__Task statement__
Retype, exactly as they appear below, the lines between the line holding "Where should I click to: Click the UnoPim" and the line holding "Task: Click the Help question mark icon", both ends included.

__Stored data__

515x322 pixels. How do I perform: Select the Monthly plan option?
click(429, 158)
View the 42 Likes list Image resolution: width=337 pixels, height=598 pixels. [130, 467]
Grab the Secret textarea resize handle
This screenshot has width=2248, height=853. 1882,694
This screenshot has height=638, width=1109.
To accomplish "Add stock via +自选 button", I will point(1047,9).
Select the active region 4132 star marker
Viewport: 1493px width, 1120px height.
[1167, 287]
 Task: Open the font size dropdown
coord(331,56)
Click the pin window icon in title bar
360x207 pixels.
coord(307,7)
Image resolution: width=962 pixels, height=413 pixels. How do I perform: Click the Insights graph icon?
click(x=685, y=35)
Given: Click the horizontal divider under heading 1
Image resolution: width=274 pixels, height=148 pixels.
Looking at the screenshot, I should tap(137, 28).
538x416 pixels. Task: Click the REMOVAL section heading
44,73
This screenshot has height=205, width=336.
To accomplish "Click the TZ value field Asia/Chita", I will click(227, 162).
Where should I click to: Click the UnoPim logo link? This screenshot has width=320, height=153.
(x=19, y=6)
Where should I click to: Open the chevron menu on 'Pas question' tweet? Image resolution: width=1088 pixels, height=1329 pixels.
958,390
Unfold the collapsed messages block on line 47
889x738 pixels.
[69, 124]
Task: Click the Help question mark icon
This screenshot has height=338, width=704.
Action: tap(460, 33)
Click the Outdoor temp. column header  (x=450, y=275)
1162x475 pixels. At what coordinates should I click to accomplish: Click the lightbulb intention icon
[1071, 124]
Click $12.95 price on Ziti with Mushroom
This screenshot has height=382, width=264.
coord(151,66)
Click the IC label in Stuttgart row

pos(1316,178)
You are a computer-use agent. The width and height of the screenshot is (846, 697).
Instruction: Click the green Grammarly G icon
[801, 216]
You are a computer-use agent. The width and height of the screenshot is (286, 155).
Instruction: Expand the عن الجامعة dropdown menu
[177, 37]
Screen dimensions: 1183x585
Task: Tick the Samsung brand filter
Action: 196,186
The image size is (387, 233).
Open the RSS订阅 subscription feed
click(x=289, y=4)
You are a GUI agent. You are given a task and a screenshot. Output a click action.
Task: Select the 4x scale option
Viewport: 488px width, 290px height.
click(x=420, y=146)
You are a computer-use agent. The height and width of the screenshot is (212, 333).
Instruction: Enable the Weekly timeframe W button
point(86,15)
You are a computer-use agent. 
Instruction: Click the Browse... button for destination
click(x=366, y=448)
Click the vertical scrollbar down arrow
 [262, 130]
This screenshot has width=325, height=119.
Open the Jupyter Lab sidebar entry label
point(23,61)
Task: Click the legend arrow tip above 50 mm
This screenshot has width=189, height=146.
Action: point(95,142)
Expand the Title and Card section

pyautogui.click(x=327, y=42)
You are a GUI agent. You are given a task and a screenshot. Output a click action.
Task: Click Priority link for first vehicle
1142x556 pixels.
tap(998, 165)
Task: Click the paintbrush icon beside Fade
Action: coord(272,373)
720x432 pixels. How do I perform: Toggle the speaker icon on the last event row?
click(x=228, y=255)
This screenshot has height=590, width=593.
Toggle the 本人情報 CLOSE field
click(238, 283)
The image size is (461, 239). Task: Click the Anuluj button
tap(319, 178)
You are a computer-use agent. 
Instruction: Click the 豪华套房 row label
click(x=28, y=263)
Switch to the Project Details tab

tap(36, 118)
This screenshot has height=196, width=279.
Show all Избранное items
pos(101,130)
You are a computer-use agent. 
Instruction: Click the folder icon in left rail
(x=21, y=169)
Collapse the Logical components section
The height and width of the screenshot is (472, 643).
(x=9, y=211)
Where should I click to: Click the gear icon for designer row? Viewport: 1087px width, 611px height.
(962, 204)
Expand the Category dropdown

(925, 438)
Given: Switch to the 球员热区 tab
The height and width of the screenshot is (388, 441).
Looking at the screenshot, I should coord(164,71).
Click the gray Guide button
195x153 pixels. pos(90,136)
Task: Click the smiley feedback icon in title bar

__Result for this task__
Where should I click to: Click the UnoPim logo link? This screenshot has width=320, height=153.
(x=19, y=6)
Where should I click to: Open the chevron menu on 'Pas question' tweet? Image resolution: width=1088 pixels, height=1329 pixels.
958,390
Unfold the collapsed messages block on line 47
889x738 pixels.
[69, 124]
Task: Click the Help question mark icon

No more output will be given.